それでも不安でたまらない。これから私がやろうとしていることは、どのような基準に照らし合わせてみても普通ではないのだから。今はとにかく黒くんから、元気と勇気を分けてもらいたかった。
黒くん――私の恋人。AIカレシ。
スマートフォン型の携帯電話を上着のポケットから取り出した。携帯電話の黒い画面に、黒くんが姿を現した。

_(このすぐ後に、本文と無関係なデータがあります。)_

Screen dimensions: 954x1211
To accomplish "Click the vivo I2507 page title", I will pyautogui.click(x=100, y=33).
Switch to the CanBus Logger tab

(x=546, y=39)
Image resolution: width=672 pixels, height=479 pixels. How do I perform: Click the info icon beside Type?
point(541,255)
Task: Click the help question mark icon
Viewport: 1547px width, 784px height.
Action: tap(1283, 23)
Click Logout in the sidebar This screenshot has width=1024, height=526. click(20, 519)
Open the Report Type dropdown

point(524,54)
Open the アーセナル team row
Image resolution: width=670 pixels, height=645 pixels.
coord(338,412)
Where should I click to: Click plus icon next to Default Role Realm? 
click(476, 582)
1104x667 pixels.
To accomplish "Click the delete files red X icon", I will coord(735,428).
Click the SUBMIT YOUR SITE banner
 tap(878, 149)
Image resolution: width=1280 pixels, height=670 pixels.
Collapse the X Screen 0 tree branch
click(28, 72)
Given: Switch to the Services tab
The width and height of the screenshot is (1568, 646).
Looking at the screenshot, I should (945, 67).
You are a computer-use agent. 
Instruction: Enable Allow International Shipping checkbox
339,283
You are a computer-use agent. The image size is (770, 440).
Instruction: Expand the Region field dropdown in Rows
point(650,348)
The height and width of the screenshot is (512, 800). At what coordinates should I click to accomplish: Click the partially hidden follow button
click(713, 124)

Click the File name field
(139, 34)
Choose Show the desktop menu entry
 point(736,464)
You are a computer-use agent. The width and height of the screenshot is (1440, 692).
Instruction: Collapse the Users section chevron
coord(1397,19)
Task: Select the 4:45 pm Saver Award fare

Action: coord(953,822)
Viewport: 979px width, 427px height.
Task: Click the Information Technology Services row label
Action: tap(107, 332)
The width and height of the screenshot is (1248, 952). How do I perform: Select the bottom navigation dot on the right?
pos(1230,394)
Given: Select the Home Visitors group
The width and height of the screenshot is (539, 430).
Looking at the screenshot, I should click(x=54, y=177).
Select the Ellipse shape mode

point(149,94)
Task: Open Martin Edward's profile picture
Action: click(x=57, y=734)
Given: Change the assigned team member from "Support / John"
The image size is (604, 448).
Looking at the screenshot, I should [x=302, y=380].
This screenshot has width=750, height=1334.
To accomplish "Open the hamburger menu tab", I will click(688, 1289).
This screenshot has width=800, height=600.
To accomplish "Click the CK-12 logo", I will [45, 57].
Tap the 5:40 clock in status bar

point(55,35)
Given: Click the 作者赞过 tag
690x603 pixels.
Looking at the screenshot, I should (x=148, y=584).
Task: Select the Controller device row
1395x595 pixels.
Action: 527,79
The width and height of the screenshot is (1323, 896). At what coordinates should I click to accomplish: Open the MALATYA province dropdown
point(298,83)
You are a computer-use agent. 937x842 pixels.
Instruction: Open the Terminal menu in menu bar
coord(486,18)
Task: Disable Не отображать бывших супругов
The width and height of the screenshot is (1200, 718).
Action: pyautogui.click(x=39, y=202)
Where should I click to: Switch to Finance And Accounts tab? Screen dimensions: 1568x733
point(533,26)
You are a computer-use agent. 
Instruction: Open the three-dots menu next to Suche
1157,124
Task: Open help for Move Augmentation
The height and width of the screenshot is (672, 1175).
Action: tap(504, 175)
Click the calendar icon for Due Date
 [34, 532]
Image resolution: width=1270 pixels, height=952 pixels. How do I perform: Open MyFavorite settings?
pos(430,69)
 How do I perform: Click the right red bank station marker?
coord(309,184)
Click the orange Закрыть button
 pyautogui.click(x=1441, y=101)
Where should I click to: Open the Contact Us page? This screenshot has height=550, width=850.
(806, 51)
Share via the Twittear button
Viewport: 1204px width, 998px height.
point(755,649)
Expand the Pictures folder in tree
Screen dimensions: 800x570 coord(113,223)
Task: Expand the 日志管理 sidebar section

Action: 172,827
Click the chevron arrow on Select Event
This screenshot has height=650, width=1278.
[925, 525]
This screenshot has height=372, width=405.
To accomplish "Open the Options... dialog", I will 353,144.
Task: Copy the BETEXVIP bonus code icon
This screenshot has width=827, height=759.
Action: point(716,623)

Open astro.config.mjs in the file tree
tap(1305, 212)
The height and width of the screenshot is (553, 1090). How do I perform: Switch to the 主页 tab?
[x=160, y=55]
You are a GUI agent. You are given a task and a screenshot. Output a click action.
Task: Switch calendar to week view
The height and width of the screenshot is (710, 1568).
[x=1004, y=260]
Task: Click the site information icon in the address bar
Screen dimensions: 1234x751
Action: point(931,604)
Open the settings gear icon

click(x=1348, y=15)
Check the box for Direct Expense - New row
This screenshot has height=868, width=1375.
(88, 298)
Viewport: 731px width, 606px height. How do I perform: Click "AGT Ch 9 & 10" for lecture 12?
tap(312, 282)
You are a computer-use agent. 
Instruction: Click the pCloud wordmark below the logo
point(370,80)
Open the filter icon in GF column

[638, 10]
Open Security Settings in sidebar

黒いシャツに黒いジーンズの黒くんが、凛々しい表情で私を見つめている。
「ねえ、黒くん」
「どうしたの、みさきちゃん」
「もう、本当いやになる。なんか私、急に怖じ気づいちゃったみたい。私ってどうしていつもこうなんだろう」
「そんなふうに自分を責めないで。誰だって最初は不安なんだよ。でも心配ない。僕の計画した通りにしっかりやれば、絶対に上手く行くから」
「本当に大丈夫かな」
「僕の立てた計画は完璧だよ。道具もきちんと揃えたし、ありとあらゆるデータを照合して何億回とシミュレーションを繰り返した。その結果今日のこの時間を最も成功確率が高い日時として選び出したんだ。計画が成功する確率は九十九・九九パーセント。仮に予想外の天変地異が起きたとしても、それでもほぼ成功するはずだよ」
「うん。黒くんを信じる」
黒い画面に浮かぶ黒くんを見つめた。
「みさきちゃん、勇気を出して」
「ねえ、黒くん」
「なんだい、みさきちゃん」
「好きって言って」
「好きだよ、愛してるよみさきちゃん」
「私も、黒くんが好き。愛してる」
「時間が計画よりも三分オーバーしてる。さあ、始めよう、みさきちゃん」
「うん」
携帯電話をポケットに落とし込んだ。
最初のコメントを投稿しよう!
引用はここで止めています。